The posts are hand hewn barn beams I salvaged from a neighbours barn. I cleaned them up witha chisel, knife and Osbourne brush. The headboard is a harder species, not sure which, but the foot board posts are fir or spruce I'm thinking. Both have substantial cracks in them and various nail holes, mortises and knots. The footboard cross boards are rough cut oak or ash that we salvaged from a renovation on the farmhouse. I softened them up and smoothed them with the Osbourne brush. I'm think the headboard boards are pine, and were again salvaged and cleaned up. The head and footboard will be filled in with salvaged tongue and groove pine, rough cut side out. They were smoothed up with the Osbourned brush as well. The mattress 'stringers' are just new lumber I left rough cut from the sawmill (band type). The mortise and tenons will be pegged with (new) 1" poplar dowels. 

I really like the colouring of the wood as it is now and just want something that make the grain and distressing 'pop' and maybe darken up the old oak/ash a little as it's somewhat bland. I really don't want to yellow it much more... just give it a little more vibrance. The old, black weathering is still showing on some of the beams, and I'd like to let that still show through and as well enhance the rough cut lumber by darkening/blackening the tooling marks?

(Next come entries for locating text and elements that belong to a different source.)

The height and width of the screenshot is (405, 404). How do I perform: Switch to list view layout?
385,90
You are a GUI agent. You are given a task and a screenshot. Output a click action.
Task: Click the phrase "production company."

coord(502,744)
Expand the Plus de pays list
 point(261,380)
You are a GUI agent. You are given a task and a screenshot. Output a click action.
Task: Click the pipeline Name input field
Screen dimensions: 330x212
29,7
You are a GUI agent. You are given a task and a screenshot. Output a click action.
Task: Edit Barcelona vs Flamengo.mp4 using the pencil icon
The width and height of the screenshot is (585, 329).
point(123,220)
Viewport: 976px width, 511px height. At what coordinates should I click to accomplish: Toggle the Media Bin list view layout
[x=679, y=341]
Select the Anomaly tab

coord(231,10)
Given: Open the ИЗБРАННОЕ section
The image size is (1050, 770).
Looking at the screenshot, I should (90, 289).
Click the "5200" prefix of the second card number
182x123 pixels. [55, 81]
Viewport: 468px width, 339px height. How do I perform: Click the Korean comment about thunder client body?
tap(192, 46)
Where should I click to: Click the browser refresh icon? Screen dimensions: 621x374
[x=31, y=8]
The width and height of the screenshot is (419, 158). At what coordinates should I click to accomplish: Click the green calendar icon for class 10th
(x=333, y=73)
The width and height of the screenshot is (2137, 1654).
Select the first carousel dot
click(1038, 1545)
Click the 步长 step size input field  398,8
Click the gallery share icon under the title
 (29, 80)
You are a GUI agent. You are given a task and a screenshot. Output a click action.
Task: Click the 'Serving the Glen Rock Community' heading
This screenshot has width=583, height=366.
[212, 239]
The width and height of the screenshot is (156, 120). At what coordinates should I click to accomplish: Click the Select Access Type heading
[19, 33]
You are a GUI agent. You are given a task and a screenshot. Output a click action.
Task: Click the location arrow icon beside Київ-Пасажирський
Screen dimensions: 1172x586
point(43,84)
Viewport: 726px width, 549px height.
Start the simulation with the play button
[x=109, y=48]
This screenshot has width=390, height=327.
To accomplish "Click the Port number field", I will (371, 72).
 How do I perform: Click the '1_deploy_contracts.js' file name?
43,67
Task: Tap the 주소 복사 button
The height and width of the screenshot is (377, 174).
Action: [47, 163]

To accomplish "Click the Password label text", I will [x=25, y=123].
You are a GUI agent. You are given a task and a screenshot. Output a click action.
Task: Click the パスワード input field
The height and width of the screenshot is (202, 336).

Anyway, I'd really appreciate any opinions or suggestions you guys might have as I'd like to tie this project up as it's been really chewing into my time and i'd love to see it done. i'm almost at a standstill now until I decide on a finish. I really don't know what direction to go in.

THANKS!


----------



## chemmy (Dec 13, 2011)

one problem, i - we, can't tell what the color will be once wetted with whatever you may use to finish with. please get back with a couple of pics where its wet with water/mineral spirits/alcohol/ or what ever is handy and present ok? much more can be given then as to what your saying your looking for,:yes: 

PS: wet "all" of the woods not just the pine ok?

sincerely, 

chemmy


----------



## Dominick (May 2, 2011)

We got two longknifes here On wood talk.


----------



## chemmy (Dec 13, 2011)

Dominick said:


> We got two longknifes her. On wood talk.


Then that would be two "longknives" the "her" i'm not sure about, lol:laughing:


----------



## Dominick (May 2, 2011)

chemmy said:


> Then that would be two "longknives" the "her" i'm not sure about, lol:laughing:


There is no her. Here chemmy. Come on get it together. Lol.


----------



## Dominick (May 2, 2011)

By the way. Very nice bed frame.


----------



## chemmy (Dec 13, 2011)

Dominick said:


> There is no her. Here chemmy. Come on get it together. Lol.


:blink::huh::shifty::icon_cool::laughing::yes:


----------



## Long Knife (Feb 19, 2012)

chemmy said:


> one problem, i - we, can't tell what the color will be once wetted with whatever you may use to finish with. please get back with a couple of pics where its wet with water/mineral spirits/alcohol/ or what ever is handy and present ok? much more can be given then as to what your saying your looking for,:yes:
> 
> PS: wet "all" of the woods not just the pine ok?
> 
> ...


Thanks. I should be heading to the shop to cut the dados into the rails for the t&g pine tommorow and I'll try wetting down some of the wood.

The more I read, the more I'm leaning towards tung oil.... other than the price. I'm not too far from Lee Valley tools up here, but it runs about $40 a liter (1/4 gallon).

As far as the name Long Knife... wehn it wouldn't let me enter "Longknife" as a nickname I thought that surely there couldn't be another one on here... guess I was wrong.

Once the bed is done I'll try and post a project documentation thread (if you guys have something like that here).


----------



## chemmy (Dec 13, 2011)

Long Knife said:


> Thanks. I should be heading to the shop to cut the dados into the rails for the t&g pine tommorow and I'll try wetting down some of the wood.
> 
> The more I read, the more I'm leaning towards tung oil.... other than the price. I'm not too far from Lee Valley tools up here, but it runs about $40 a liter (1/4 gallon).
> 
> ...


Thanks longknife:thumbsup:


----------